[Stored items from a collection]
────────
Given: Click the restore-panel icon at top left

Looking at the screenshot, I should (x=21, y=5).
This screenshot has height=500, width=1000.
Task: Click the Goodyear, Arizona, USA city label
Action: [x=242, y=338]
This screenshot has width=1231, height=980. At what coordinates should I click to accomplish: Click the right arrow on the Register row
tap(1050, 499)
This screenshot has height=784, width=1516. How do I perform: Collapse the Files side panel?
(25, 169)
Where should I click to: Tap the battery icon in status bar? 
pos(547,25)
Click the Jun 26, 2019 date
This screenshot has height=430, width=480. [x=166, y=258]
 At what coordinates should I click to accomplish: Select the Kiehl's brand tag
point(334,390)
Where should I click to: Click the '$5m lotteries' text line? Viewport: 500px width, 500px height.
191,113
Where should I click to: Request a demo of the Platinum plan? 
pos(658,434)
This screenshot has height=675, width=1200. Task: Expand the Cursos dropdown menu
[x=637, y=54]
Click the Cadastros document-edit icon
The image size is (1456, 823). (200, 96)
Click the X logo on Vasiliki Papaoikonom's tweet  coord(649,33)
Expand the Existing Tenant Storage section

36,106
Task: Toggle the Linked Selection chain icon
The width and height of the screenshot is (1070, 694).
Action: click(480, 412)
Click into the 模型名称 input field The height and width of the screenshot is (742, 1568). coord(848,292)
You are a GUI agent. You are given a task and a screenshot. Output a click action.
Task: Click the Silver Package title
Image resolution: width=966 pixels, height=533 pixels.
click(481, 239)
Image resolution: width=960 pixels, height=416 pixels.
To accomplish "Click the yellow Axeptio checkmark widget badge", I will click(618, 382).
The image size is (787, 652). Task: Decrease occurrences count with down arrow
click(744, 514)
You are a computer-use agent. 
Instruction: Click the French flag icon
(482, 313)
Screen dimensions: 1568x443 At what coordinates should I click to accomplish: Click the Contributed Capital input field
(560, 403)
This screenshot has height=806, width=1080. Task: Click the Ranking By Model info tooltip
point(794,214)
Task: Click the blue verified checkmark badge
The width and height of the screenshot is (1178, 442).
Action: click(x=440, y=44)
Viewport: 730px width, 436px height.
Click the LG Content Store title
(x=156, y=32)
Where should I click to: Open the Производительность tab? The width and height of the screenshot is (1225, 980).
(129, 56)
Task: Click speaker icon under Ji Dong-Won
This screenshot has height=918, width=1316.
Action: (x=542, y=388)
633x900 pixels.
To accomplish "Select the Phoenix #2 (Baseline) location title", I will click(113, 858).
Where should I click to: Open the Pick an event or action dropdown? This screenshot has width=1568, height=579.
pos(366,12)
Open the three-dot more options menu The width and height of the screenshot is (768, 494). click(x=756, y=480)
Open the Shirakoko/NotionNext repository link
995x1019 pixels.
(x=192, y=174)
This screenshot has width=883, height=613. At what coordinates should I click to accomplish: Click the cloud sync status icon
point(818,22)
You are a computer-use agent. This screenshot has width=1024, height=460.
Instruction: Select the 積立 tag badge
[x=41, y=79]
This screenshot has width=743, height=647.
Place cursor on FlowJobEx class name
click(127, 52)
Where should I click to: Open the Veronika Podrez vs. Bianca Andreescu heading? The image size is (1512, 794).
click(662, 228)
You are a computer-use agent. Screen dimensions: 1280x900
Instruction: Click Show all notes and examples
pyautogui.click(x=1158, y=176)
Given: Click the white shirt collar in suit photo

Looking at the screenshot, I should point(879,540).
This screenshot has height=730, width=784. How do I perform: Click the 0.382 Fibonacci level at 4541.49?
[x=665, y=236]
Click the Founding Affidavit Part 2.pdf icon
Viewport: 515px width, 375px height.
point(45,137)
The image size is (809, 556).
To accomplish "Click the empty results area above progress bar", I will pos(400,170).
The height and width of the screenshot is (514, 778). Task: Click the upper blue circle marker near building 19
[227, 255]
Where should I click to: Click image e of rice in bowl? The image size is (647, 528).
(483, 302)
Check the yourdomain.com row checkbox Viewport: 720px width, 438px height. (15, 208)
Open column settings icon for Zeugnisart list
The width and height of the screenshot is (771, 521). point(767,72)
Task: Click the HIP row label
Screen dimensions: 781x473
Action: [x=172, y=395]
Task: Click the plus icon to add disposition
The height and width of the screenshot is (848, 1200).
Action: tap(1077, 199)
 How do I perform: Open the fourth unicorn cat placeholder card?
────────
**Exercise**
Look through the records for the string "will". Copy every line that has it.

**Exercise response**
To accomplish "Click the yellow Axeptio checkmark widget badge", I will click(618, 382).
To accomplish "Select the Phoenix #2 (Baseline) location title", I will click(113, 858).
To accomplish "Click the empty results area above progress bar", I will pos(400,170).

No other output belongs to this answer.